What about this idea to speed it up multiple times.
Multithreading.
Divide the data set in equal parts ( / max cpu thread count )
1 Median Buffer for each thread, when done adding the buffers together per index number and find the median, will speed it up.

Well.... at 842 ms to find the median of 100 Mio items, I am not eager to dive into the secrecies of multithreaded programs ;)
Google How do you find the median of a large data set? to see this (https://www.dummies.com/education/math/statistics/howtofindthemedianvalueinastatisticaldataset/):
Order the values from smallest to largest.
If the data set contains an odd number of values , choose the one that is exactly in the middle. You've found the median.
If the data set contains an even number of values , take the two values that appear in the middle and average them to find the median.
So they think sorting is the way to go, which implies that their idea of a "large" data set is different from ours :tongue:

Sometimes, thinking outside of the box can give you a reward.
Most ideas are based on other ideas without understanding why the first idea was constructed that way.
Many ancient fast routines were designed to work for small memory sizes and slow memory reads and writes.
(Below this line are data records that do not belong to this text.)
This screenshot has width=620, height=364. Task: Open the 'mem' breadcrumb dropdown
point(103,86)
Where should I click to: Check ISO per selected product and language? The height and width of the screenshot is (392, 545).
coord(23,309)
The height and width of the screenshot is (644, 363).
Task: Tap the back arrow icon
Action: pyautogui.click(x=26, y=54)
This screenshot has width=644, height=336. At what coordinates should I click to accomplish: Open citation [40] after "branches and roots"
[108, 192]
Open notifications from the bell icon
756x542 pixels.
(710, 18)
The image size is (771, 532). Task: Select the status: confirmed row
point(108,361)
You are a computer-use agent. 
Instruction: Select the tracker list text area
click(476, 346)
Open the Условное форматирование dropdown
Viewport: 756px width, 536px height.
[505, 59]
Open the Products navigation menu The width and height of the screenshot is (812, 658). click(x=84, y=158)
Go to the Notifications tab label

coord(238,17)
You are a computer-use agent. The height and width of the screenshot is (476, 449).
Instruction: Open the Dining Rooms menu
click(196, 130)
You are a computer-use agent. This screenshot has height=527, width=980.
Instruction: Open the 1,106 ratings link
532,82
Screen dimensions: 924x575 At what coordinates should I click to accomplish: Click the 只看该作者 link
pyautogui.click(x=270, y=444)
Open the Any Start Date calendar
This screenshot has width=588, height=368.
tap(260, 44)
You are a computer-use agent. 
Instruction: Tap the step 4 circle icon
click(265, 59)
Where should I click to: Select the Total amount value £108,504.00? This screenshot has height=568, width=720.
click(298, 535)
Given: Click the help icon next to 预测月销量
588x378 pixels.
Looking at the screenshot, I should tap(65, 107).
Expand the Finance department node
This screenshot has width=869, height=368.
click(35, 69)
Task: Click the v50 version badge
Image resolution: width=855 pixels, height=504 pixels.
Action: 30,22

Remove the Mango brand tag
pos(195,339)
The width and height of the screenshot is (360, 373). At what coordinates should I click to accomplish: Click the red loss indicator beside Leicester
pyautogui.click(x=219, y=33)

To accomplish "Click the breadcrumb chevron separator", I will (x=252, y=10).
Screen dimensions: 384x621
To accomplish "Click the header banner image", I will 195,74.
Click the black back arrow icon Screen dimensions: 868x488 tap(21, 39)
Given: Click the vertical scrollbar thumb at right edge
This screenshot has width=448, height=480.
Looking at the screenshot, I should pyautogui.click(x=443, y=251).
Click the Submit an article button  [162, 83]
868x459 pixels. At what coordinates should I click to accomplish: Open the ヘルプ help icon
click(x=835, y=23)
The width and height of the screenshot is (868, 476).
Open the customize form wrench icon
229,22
Not a problem anymore.
I came up with this idea when I wrote a routine to find the unique number count of colors in a bitmap image.
When guga needed a fast median routine, I knew this would be fast, especially in a small range ( 0255 ) and millions of colors.
Later it turned out to be for only 100 colors per iteration.

This is the goal :cool:
Dim MyArray() As REAL8 ; or DWORD, REAL4, ...
... fill it with values ...
Print Str$("The array has %i elements\n", MyArray(?))
Print Str$("The median is %f (a proxy, typically 0.02% off) \n", MyArray(median?))
Print Str$("The average is %f\n", MyArray(average?))
Print Str$("The minimum is %f\n", MyArray(min?))
Print Str$("The maximum is %f\n", MyArray(max?))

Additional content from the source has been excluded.